Monday, 17 August 2009

Would Richard Slee find this ornamentation a crime?

My solo show, “Close encounters of Frillip Moolog kind” is imminent. For it I have made new beings to “fly” within the fantastic Notting Hill venue, Westbourne Grove Church Artspace. I’m really excited about the show as for the first time visitors will be able to experience the beings from even more angles. Previous beings have been very much floor based but have always had special details on their underside; my motivation for these hidden details being my childhood memories of playing hide and sleek and exploring furniture from all angles.

At the beginning of this project I realised that it would be best to make lighter weight work to suspend from the ceiling. It didn’t take long to make the connection with lampshades. But the main reason that I wanted to use lampshades is because of the beautiful sculptural shapes that are possible, the way that the structure of the frame can be visible if translucent fabrics are used and also the beautiful complex shadows that they cast.

So here’s a sneak preview of Angie. Freddie Robins commented that Angie appeals to her because of her “awkwardness”. I feel that she’s both awkward and pretty at the same time. The words of the Bowie song, “Oh You pretty things” keeps going through my mind, which is interesting as I’ve named another of the new beings Ziggy.

Lampshades have featured in my life since an early age. Almost all of the lampshades in our house were ones made by my mum. I remember her going to night classes to learn how to make them and I used to sit mesmerized as she painstakingly wrapped the frames with bias binding before sewing on the lovely silk and chiffon covers. I think that her absolute best was an oval bell shaped one covered in pink chiffon. The fabric was all gathered up into a central (self covered) button on both the front and back. Buttons keep coming out in my work.

Being a farmer’s wife, my mum was a very busy person so sometimes things didn’t get finished. I have no intentions of finishing this, I just love keeping it in this "frozen in time" state.

I bet Stella Mitchell would love to add this unfinished beauty to her collection at her Land of Lost Content museum. If you’re ever near Craven Arms, Shropshire make sure to visit this way out museum. Exhibits behind chicken wire … say no more!! Sadly no photography is allowed there so you’ll have to take my word (and Wayne Hemmingway’s) for it!
One of the most important lampshades in my life is this one that mum bought in Paris back in 1961 when she was on her honeymoon. Here it is in all its faded glory. It was her pride and joy and the lovely rich velvet on the braid went really well with her kidney shaped red velvet sofa.

The lampshade's generously gathered fabric looks like silk but, no, this is plastic… of the very best Creations d’Art quality of course. I think that it was this plastic that really inspired me to use the “classy” plastic lace fabric when making Tall Legs. My mum was ridiculed by my cousins for continuing to love this lampshade through the hessian loving seventies, but I’m proud that she didn’t submit to fashion and kept it all those years (even though now relegated to the attic).

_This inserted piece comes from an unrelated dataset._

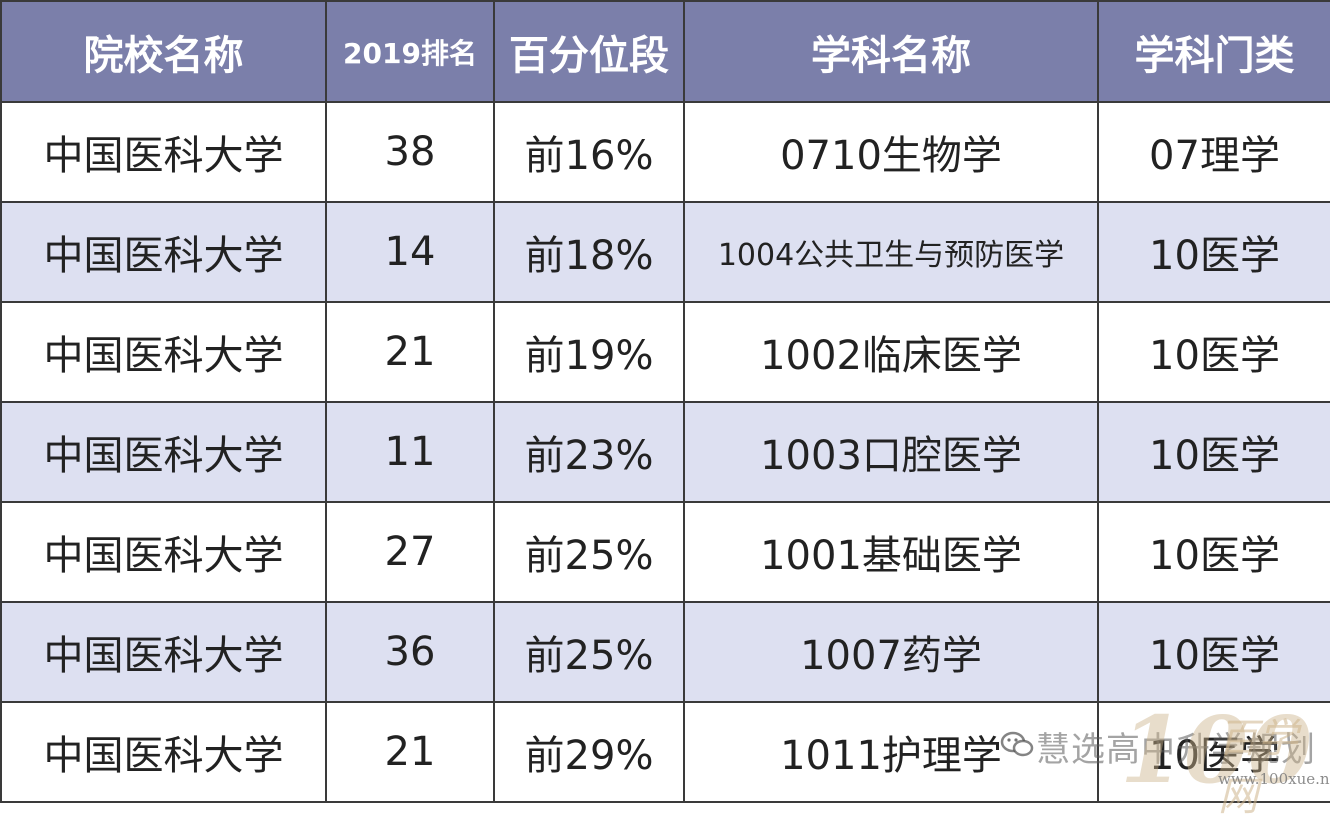  I want to click on rank-cell: 27, so click(410, 552).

What a discovery the day that I came across this image (below) in the Conran Directory of Design by Stephen Bayley 1985. The writer says it all when he comments,
"Moller House Vienna 1928. Architect Adolf Loos was strongly opposed to ornamentation in architecture but later owners of the Moller house have not necessarily shared his feelings as this photograph reveals".

I felt that this image perfectly explained the differing aesthetics of Frillip Moolog beings; the streamlined Modernist inspired ones and the others where I have yielded to a few frills and decoration. That was the inspiration for the title, “The Yin & Yang of Frillip Moolog” , my solo show in Bedford earlier this year. I feel that in Frillip Moolog there is plenty of room for beings which express both sides of my personality.
On the question of ornamentation this MIMA event "Ornament is Crime" which will be curated by Richard Slee looks very definitely worth a visit.

To make Angie I had my lampshade frames made to measure by Jack at A & J Lampshade Frames. They are a great example of quality craftsmanship and it’s exciting to see that British manufacturing is still thriving. I think next time I will challenge him with even more complex curves.
Finally a few lampshades from my photo albums: This wonderfully atmospheric sound light installation by Kirsten Reynolds was part of the Powerplant event in Liverpool last October. We just sat there listening to the whispered words and sounds. (My cousin Dave Statham was one of the Powerplant team.)
Kirsten's own words best convey the atmosphere she created, " An avenue of tall elegant standard lamps illuminates the long row of park benches. Fluctuations in the light and sound from each lamp respond to and simultaneously influence the lights and sounds of others resulting in an ever changing conversation between flickering luminousity and chattering harmonies. A series of small human scale environments is created providing meditative places to sit and contemplate both the gardens and the memories of individuals named on each bench."

Lampshades must be "in the air" at the moment. On our recent camping holiday in Leicestershire one of the craft activities was to modify and embellish old lampshades. The lampshade (above) was decorated by a friend and gave some atmospheric lighting to the woods at night.